しかしながら、明治初期に設置された煉瓦造りの歴史的灯台は、関東大震災で倒壊してしまい、現在の灯台は、1925年に鉄筋コンクリートで再建されたものである。この灯台は、太平洋戦争時に大きな被害を受け、1946年に復旧させたとあるので、ヴェルニー時代の灯台を探し求めてきた方には、少し残念な経緯となっている。それでも、コンクリート灯台として、太平洋戦争に堪え忍び、既に1世紀近くこの地で光を放ってきたことを省みると、歴史的灯台であることは間違いない。

 本稿は、2014年に訪れたときの写真をもとにリポートしているので、写真の右側には、霧信号所(霧笛舎)が写っている。2018年末に解体されてしまったとのことなので、今や記録写真になってしまった。2018年の灯台の日に最初で最後の公開をしたらしいのだが、知っていたら訪れていたので、とても残念である。
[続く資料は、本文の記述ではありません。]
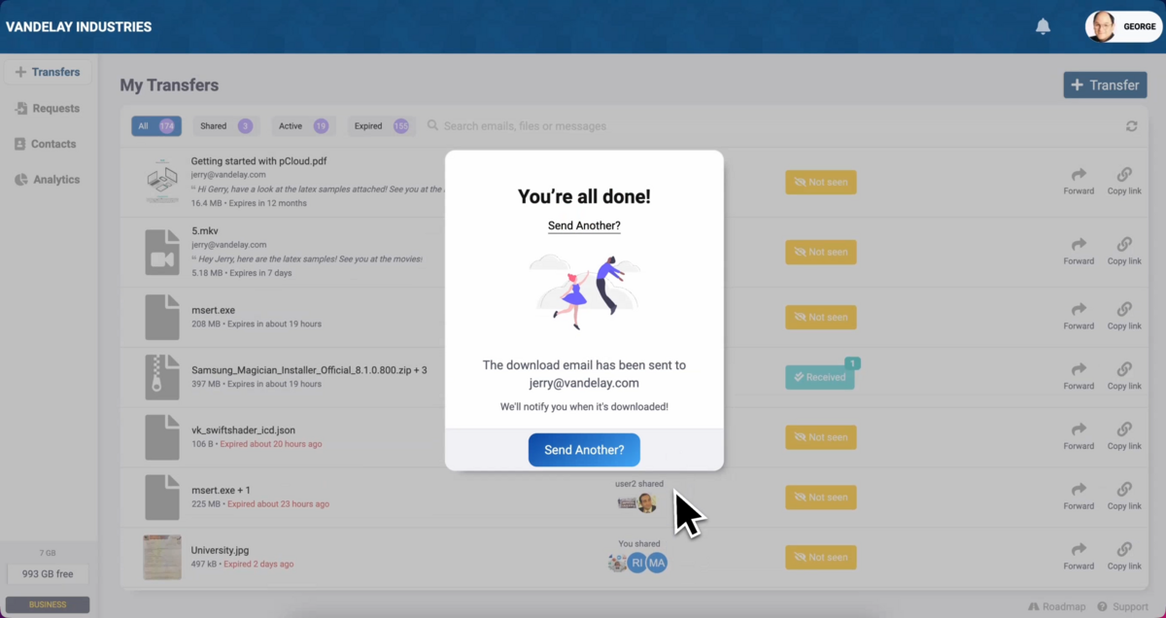The width and height of the screenshot is (1166, 618).
Task: Open the George user profile menu
Action: pyautogui.click(x=1122, y=27)

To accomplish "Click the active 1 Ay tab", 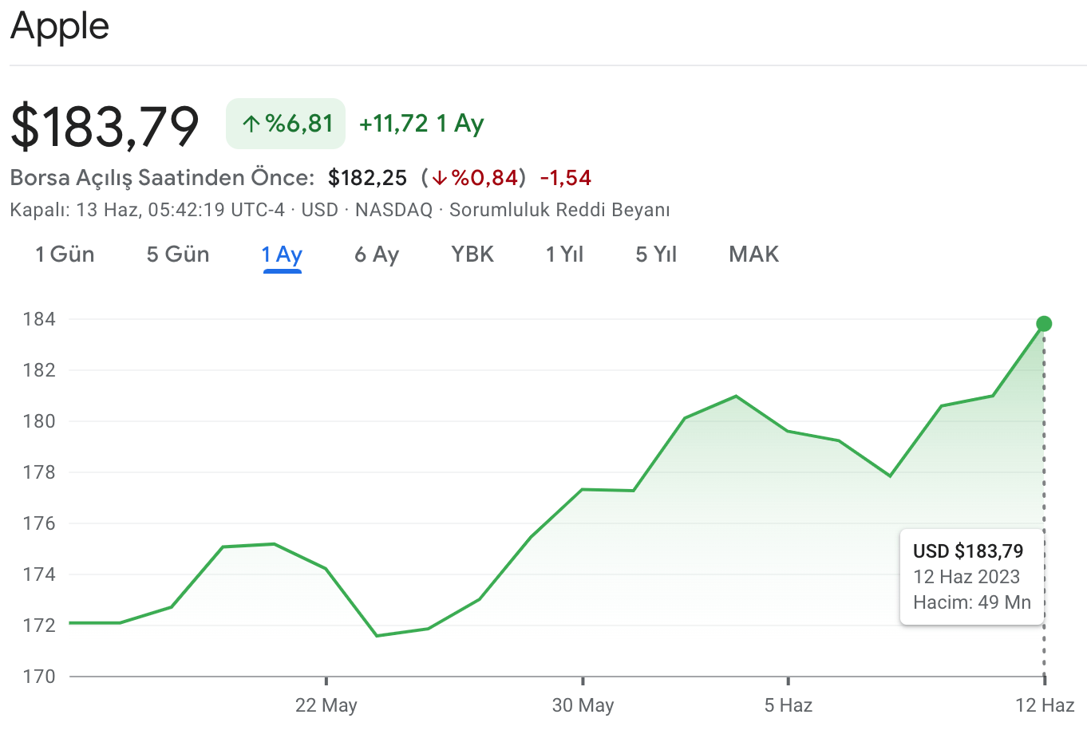I will click(x=282, y=255).
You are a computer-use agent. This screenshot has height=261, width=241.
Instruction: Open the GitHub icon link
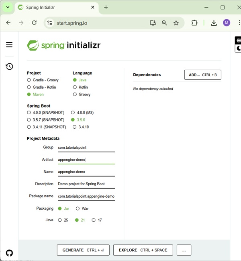pos(9,253)
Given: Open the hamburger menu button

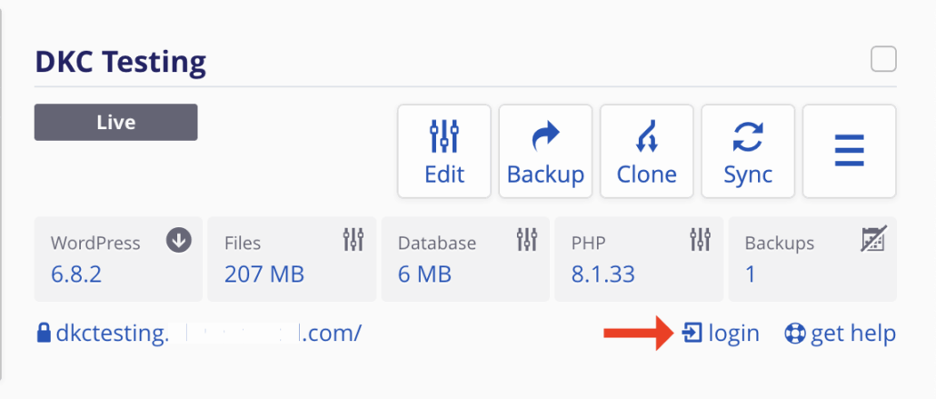Looking at the screenshot, I should tap(849, 151).

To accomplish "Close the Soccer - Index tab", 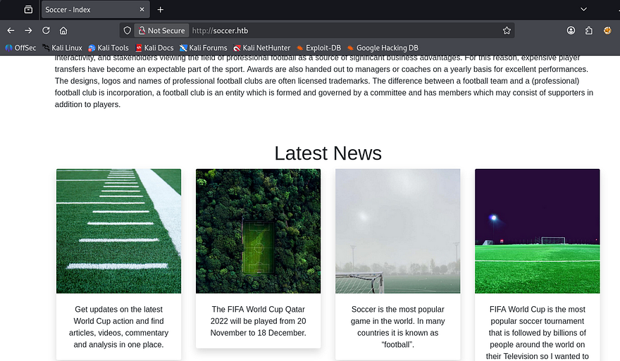I will point(142,10).
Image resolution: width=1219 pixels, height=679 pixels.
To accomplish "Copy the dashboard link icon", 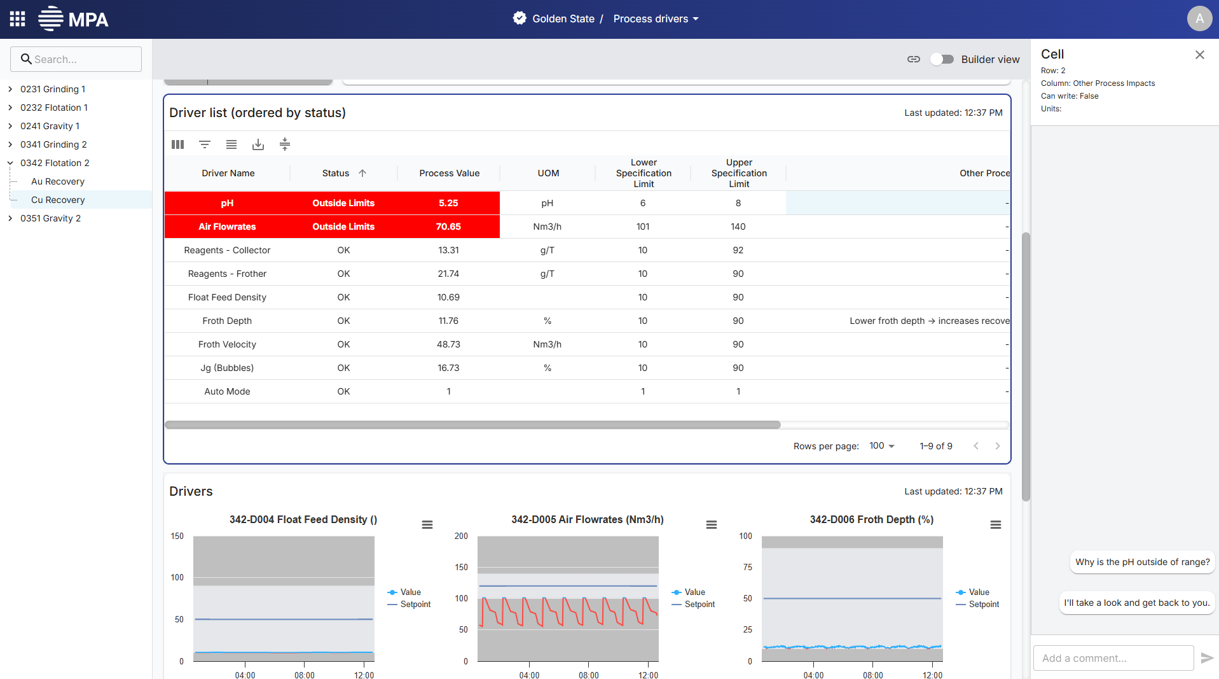I will 914,59.
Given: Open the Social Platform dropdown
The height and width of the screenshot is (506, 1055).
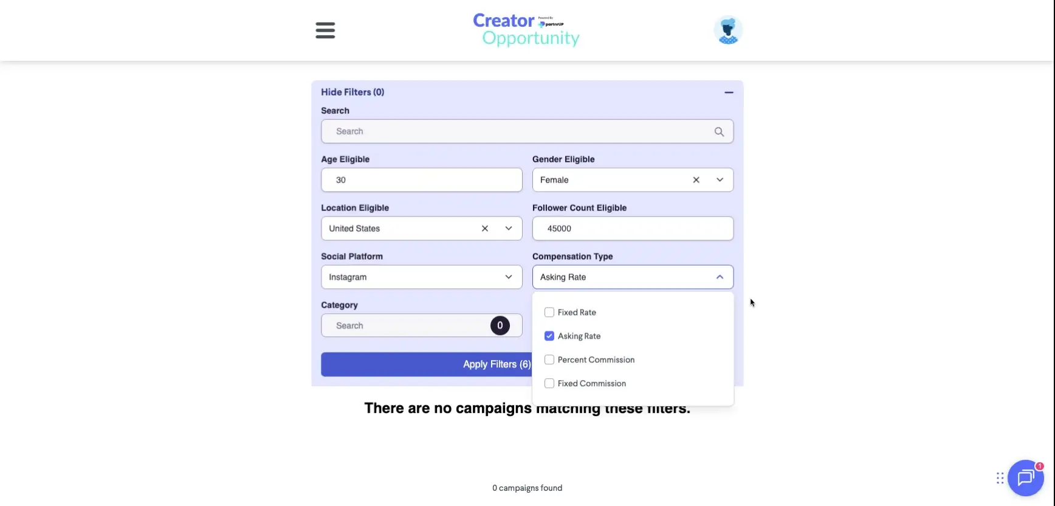Looking at the screenshot, I should coord(509,277).
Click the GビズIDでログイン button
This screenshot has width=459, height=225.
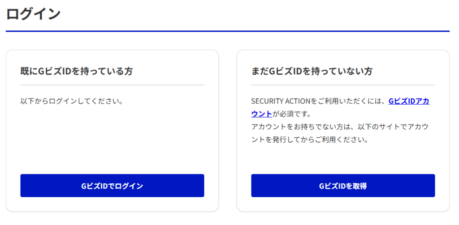click(112, 186)
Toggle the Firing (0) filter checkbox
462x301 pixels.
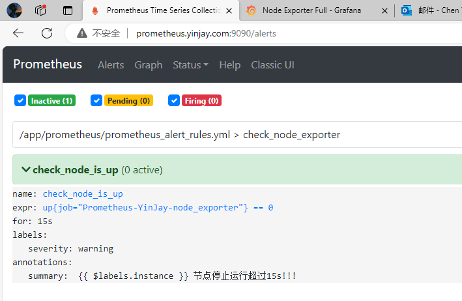click(x=174, y=100)
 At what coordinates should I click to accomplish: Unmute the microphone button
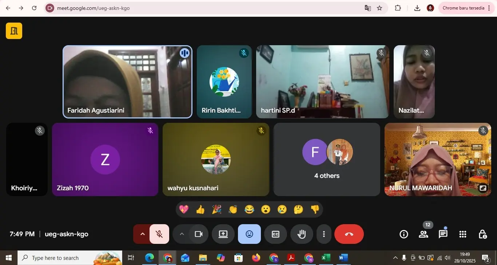[159, 234]
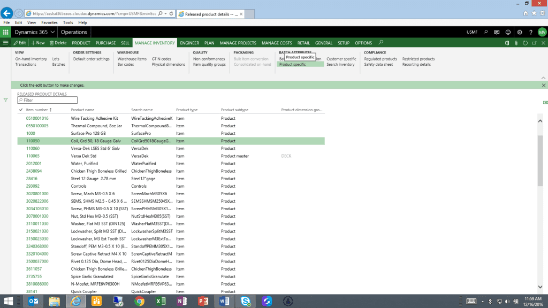Show filters using the funnel icon
Image resolution: width=548 pixels, height=308 pixels.
pos(5,99)
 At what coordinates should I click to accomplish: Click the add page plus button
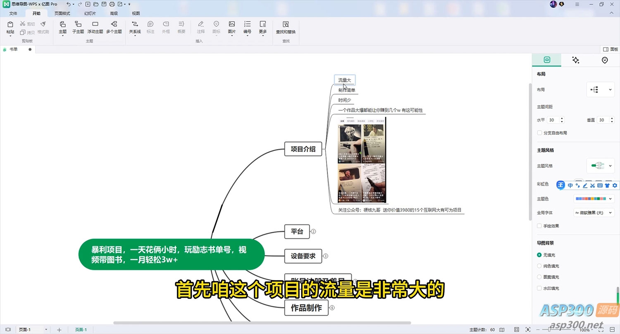click(x=59, y=329)
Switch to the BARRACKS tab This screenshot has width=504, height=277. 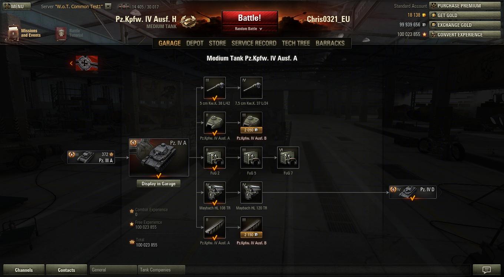pyautogui.click(x=330, y=43)
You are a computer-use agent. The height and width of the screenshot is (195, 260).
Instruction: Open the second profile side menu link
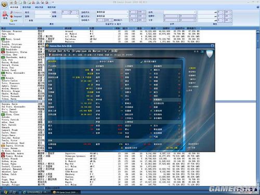click(x=192, y=72)
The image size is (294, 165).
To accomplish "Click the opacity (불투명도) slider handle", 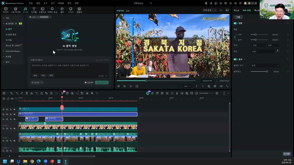I will coord(267,71).
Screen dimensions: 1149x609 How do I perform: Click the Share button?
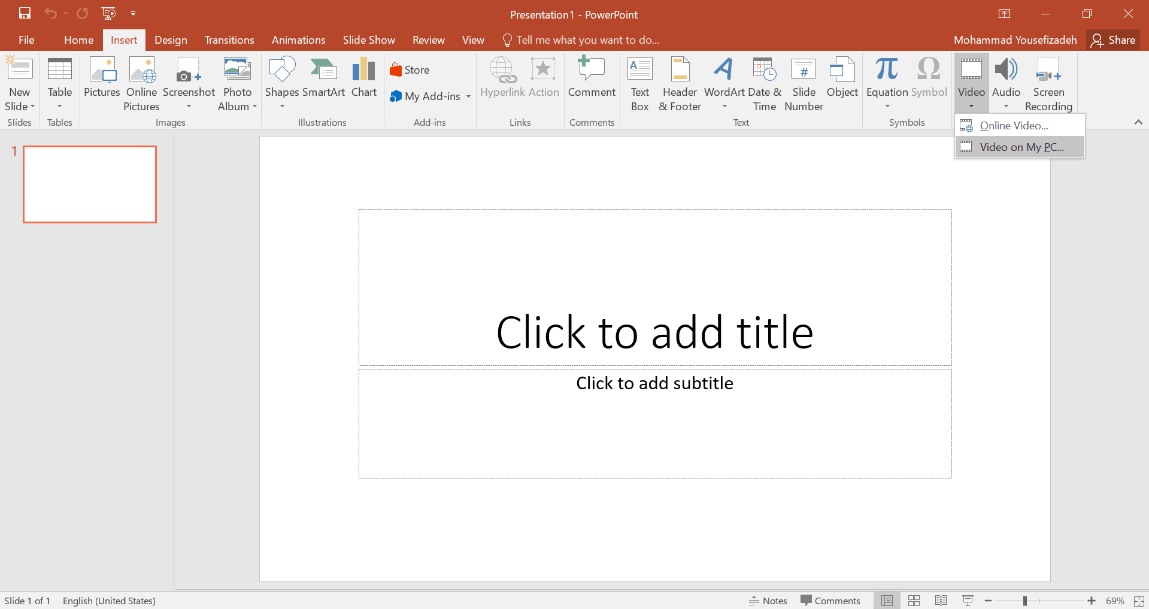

 ちなみに、1946(昭和21)年2月1日調査の『燈臺表』をみると、野島埼灯台は、おおかた以下のように記されている。

白1 電灯・II等級
白塗八角形コンクリート造 高さ29メートル
戦災により大破、仮灯設置、霧信号中破、無線方位信号所小破 

2014年8月24日 撮影

これらの銘板を残して頂けたのは、大変うれしい。

明治巳己季 点灯 十弐月十八日 

おそらく明治の己巳の年(明治2年)の終わりということだと思う。ただ、ペイントは、巳と己の文字が反対になっているのではないだろうか。己巳がある年は1869年であるから、その末と理解したい。でもグレゴリオ暦にすると1870年1月19日点灯であるので、ずれてしまう?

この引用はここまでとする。